- [Work order]: If a line in the records below contains the word "computer", return that line.

[Stored records]
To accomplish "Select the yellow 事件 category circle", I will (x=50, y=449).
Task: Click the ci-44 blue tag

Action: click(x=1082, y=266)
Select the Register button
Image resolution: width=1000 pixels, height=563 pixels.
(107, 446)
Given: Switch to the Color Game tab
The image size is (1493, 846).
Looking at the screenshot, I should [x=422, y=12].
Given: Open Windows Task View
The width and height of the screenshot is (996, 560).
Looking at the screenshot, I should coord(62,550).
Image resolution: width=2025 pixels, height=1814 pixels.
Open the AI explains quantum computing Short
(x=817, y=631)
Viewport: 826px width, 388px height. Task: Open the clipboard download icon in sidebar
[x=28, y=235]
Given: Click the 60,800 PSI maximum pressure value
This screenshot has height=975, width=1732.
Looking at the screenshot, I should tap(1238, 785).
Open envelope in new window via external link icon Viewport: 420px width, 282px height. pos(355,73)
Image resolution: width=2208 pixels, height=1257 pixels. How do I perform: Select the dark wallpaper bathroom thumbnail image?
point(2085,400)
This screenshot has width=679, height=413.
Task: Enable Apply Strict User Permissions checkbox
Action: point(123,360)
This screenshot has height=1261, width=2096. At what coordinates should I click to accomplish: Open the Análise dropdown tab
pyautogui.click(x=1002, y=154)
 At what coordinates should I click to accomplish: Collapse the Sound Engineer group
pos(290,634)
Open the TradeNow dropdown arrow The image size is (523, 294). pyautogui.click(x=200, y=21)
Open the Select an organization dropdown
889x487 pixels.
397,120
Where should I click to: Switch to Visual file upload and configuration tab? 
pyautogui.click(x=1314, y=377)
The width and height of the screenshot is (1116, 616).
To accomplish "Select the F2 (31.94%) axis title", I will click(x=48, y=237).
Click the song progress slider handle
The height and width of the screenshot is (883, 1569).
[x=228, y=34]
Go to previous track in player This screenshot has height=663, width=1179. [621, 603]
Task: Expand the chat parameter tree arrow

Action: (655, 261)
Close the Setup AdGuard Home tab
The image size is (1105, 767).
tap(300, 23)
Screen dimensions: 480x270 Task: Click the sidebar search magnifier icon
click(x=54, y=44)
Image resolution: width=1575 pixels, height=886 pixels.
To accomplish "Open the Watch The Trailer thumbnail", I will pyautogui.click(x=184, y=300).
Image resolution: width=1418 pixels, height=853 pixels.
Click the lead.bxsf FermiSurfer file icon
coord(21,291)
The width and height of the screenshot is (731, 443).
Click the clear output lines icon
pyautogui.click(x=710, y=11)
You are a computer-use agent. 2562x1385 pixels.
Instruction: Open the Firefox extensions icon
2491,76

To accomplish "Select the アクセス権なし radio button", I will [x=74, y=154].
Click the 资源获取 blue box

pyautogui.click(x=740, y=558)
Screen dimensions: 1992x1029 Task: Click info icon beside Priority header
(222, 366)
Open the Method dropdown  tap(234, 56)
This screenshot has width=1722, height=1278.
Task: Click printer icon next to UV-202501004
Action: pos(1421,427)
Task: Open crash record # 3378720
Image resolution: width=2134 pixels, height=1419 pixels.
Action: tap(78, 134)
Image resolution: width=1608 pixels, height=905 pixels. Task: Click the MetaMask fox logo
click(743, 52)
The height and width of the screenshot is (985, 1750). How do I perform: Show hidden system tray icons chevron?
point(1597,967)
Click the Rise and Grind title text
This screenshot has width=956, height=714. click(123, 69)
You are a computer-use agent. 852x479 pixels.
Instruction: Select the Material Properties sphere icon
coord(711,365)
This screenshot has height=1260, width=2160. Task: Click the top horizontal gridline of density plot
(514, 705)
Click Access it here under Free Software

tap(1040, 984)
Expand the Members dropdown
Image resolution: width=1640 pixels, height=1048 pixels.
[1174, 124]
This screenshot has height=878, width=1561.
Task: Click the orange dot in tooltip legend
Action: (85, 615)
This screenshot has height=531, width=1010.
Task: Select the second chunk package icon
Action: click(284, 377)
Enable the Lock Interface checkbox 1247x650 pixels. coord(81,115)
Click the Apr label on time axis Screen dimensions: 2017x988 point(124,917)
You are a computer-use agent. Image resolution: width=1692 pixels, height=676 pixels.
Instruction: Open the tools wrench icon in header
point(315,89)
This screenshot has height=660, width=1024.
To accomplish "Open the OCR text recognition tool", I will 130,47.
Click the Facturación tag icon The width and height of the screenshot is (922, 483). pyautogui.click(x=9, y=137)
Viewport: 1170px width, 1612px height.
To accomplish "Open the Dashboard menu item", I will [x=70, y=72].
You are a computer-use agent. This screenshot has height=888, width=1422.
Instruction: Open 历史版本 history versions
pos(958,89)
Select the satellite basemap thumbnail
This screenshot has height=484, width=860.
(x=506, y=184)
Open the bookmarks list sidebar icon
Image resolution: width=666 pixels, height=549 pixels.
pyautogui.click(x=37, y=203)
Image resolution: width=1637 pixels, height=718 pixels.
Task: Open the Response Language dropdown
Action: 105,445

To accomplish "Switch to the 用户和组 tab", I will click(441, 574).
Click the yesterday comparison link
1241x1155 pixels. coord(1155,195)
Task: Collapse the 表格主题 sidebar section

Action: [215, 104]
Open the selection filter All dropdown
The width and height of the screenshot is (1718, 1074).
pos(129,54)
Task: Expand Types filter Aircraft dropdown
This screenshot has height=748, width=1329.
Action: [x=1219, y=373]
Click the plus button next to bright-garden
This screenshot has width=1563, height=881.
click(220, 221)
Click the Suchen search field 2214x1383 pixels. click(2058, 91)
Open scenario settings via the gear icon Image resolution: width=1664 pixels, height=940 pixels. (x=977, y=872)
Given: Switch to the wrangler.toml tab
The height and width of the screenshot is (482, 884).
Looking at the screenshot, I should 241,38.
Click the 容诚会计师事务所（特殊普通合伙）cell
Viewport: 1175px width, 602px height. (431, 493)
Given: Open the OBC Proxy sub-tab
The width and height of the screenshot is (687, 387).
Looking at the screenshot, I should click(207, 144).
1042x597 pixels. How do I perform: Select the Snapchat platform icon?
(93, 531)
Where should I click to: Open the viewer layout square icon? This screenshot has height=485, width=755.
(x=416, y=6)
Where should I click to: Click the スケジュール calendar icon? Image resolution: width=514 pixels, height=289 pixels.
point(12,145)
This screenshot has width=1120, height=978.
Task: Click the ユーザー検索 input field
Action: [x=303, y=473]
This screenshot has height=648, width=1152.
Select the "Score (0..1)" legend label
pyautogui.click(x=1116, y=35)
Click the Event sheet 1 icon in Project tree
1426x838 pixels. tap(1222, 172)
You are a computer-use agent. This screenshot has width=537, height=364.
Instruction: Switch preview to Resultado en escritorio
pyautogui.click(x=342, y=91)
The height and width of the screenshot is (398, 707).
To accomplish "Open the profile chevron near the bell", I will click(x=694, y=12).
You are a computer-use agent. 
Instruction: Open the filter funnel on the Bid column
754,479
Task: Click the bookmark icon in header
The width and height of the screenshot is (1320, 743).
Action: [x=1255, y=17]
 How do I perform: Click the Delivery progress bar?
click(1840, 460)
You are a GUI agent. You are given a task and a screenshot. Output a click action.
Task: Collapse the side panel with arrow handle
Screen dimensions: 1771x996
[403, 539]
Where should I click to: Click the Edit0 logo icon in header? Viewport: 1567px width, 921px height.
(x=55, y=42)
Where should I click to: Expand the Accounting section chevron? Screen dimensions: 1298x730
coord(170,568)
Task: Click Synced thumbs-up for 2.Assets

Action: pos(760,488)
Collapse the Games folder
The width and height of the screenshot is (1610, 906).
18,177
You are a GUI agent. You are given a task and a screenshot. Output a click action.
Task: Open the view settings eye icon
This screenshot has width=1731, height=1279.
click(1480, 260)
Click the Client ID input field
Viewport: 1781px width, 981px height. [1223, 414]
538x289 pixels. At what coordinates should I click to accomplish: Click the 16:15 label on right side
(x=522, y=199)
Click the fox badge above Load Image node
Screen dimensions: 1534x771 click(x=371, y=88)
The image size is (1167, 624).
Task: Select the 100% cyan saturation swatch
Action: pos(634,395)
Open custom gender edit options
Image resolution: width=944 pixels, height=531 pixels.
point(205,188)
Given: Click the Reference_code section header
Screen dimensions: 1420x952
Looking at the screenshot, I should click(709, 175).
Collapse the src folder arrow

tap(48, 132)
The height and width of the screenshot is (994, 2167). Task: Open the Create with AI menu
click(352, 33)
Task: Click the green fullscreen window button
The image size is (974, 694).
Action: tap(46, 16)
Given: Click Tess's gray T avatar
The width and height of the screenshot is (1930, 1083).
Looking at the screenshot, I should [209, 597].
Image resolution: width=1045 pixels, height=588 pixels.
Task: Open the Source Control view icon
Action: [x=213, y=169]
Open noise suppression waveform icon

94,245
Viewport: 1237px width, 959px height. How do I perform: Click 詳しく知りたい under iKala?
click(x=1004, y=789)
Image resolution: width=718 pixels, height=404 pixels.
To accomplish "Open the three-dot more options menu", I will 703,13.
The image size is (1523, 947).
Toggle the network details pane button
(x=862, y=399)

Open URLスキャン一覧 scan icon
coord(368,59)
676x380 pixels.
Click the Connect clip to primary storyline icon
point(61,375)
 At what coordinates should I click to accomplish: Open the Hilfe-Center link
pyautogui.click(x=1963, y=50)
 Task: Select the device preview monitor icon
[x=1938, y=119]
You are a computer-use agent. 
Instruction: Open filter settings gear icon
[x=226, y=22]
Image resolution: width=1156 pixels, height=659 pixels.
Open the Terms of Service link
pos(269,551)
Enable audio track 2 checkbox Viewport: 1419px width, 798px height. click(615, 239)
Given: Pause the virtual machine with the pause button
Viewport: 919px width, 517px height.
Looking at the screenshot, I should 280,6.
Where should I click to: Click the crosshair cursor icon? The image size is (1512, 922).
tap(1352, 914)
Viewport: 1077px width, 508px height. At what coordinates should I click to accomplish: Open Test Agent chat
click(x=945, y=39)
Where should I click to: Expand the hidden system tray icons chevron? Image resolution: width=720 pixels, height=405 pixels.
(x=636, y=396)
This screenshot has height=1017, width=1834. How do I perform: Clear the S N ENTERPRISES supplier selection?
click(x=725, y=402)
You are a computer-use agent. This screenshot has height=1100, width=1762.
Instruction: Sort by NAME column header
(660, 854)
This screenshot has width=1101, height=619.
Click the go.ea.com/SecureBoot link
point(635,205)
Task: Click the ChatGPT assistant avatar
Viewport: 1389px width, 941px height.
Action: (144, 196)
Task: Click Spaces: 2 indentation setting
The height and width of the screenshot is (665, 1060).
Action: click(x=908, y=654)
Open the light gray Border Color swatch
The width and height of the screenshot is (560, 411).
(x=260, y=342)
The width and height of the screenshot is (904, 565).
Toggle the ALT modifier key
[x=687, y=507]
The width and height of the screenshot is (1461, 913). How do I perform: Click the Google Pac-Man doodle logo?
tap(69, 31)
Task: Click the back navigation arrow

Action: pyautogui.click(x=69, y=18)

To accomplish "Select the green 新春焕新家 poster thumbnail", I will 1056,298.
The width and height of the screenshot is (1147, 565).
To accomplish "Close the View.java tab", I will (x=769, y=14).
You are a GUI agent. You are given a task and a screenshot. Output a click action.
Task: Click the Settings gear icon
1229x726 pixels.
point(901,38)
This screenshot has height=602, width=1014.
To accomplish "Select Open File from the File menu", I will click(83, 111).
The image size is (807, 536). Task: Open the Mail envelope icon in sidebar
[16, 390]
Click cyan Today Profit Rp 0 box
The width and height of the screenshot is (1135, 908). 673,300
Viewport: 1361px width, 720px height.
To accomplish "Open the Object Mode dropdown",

- [Completed exercise]:
You are a computer-use agent. 2562x1385 pixels.
You are a computer-use agent. 852x479 pixels.
You are a computer-use agent. Image resolution: width=1692 pixels, height=676 pixels.
You are a computer-use agent. This screenshot has height=888, width=1422.
You are a computer-use agent. This screenshot has width=537, height=364.
You are a computer-use agent. 
You are a computer-use agent. 
You are a computer-use agent. This screenshot has height=1100, width=1762.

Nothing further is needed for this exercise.